К тому же — зеркала, два или три на комнату, разных размеров, но чаще всего прямоугольные. Все в изящных золотых рамах, с искусными гирляндами или идиллическими сценками, привлекавшими к себе больше внимания, чем сама зеркальная поверхность, поскольку состояние амальгамы было неизменно плохим. В каком-то смысле, рамы были логичней своего содержимого, которое они удерживали, словно не давая расплескаться по стенам. В течение веков отвыкнув отражать что-либо, кроме стены напротив, зеркала отказывались вернуть тебе твое лицо, то ли из жадности, то ли из бессилия, а когда пытались, то твои черты возвращались не полностью. Я, кажется, начал понимать де Ренье. От комнаты к комнате, пока мы шли по анфиладе, я видел в этих рамах все меньше и меньше себя, все больше и больше темноты. Постепенное вычитание, подумал я; чем-то оно кончится? И оно кончилось в десятой или одиннадцатой комнате. Я стоял у двери в следующую комнату и вместо себя видел в приличном — три на четыре фута — прямоугольнике в золоченой раме черное, как смоль, ничто. Глубокое и манящее, оно словно вмещало собственную перспективу — другую анфиладу, быть может. На секунду закружилась голова; но, не будучи романистом, я не воспользовался возможностью и предпочел дверь.

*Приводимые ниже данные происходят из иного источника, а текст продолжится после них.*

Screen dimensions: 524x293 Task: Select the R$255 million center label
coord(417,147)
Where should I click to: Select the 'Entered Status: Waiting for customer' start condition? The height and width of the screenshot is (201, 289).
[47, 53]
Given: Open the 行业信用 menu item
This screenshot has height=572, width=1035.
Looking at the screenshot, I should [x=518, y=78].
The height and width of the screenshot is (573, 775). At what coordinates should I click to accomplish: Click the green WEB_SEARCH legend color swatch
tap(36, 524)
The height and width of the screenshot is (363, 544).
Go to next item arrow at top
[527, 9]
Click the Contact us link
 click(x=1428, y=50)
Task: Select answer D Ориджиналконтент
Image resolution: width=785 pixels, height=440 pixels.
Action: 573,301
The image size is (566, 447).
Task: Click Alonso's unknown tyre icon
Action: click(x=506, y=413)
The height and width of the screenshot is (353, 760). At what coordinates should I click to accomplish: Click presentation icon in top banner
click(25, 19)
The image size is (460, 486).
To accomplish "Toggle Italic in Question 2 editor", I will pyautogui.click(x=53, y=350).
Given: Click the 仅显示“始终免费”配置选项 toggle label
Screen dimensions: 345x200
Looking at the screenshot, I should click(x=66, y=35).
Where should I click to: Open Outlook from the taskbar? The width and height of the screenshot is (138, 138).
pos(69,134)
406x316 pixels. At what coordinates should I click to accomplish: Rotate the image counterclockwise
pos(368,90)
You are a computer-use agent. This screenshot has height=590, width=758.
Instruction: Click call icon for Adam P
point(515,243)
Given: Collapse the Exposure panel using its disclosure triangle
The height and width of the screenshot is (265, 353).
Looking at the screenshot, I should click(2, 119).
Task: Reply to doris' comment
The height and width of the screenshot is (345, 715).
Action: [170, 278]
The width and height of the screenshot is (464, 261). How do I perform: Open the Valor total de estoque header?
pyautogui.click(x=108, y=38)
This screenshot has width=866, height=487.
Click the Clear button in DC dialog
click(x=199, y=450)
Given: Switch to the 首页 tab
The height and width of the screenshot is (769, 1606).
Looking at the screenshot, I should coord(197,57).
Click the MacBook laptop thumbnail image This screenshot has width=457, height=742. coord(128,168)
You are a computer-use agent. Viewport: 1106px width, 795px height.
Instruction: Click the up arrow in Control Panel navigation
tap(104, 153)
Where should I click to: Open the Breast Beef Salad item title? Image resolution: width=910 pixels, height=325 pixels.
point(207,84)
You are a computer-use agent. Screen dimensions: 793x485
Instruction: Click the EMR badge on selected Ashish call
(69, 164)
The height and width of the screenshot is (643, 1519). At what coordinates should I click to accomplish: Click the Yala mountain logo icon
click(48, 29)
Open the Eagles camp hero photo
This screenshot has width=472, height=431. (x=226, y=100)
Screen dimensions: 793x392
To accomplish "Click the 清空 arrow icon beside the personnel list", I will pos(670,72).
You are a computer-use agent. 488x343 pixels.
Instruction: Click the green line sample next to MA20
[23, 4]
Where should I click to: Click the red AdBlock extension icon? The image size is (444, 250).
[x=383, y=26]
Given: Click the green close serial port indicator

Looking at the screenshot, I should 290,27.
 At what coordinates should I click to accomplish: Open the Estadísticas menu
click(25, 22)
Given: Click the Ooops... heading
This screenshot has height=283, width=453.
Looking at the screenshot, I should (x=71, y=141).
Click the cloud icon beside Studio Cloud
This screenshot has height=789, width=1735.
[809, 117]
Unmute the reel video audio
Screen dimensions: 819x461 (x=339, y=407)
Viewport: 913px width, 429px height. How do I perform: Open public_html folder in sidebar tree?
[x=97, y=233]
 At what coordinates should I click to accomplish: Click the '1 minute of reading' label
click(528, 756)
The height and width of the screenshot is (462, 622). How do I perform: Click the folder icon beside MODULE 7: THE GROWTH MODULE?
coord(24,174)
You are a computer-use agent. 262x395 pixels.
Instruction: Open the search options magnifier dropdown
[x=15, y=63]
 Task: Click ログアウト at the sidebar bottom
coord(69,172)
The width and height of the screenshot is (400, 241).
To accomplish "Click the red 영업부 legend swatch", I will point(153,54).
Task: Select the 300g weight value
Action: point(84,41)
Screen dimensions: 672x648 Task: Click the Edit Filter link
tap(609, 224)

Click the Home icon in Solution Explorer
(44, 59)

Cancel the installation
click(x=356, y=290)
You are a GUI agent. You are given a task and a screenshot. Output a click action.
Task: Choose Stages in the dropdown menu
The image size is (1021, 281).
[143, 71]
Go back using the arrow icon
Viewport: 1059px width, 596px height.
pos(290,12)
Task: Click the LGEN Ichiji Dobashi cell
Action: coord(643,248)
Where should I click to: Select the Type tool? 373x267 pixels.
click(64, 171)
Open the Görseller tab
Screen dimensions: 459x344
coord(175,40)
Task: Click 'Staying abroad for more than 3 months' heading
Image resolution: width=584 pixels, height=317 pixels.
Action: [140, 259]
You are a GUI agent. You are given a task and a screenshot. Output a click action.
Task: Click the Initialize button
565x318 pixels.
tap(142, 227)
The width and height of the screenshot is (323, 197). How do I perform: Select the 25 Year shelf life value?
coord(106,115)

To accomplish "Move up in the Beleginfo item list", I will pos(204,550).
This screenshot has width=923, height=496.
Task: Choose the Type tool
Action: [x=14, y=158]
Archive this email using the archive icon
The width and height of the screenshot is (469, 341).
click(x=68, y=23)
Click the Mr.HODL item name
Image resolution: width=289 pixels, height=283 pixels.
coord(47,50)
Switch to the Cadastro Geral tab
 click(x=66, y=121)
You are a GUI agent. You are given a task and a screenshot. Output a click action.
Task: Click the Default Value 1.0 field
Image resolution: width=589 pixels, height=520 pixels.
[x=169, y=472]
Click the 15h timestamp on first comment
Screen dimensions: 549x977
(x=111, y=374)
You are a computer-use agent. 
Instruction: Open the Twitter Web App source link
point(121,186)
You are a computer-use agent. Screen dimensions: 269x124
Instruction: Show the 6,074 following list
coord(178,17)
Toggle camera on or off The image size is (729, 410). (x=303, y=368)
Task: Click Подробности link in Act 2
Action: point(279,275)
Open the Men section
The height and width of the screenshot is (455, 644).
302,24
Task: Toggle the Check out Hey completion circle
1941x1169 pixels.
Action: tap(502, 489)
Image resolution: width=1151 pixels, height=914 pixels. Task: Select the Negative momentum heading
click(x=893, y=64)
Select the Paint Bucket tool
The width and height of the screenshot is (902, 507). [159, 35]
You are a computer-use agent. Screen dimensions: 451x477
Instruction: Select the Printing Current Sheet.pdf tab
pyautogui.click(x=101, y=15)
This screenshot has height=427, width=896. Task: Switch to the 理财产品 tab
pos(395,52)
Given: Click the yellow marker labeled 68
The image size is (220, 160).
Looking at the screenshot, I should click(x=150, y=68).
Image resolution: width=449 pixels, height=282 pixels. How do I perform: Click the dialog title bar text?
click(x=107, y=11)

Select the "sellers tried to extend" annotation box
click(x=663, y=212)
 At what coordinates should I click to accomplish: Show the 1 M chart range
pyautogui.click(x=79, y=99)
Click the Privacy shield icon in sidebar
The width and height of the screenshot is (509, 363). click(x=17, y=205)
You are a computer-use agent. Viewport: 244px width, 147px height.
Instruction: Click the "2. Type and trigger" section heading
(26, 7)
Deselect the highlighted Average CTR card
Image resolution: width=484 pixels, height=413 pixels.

Всю дорогу хватало потусторонности; тут ее стало через край. Хозяин и мои спутники где-то отстали; я был предоставлен самому себе. Повсюду лежала пыль; цвета и формы всего окружающего смягчались ее серостью. Инкрустированные мраморные столы, фарфоровые статуэтки, кушетки, стулья, сам паркет. Ею было припудрено все, иногда, как в случае бюстов и статуэток, с неожиданно благотворным эффектом: подчеркивались рты, глаза, складки, живость группы. Но обычно ее слой был толстым и густым; более того, окончательным, будто новой пыли уже не было места. Жаждет пыли всякая поверхность, ибо пыль есть плоть времени, времени плоть и кровь, как сказал поэт; но здесь эта жажда прошла. Теперь пыль проникнет в сами предметы, подумал я, сольется с ними и в конце концов их заменит. Это, разумеется, зависит и от материала; попадаются довольно прочные. Предметам не обязательно разрушаться: они просто посереют, раз время не прочь принять их форму, как оно это уже сделало в веренице пустых комнат, где оно настигало материю.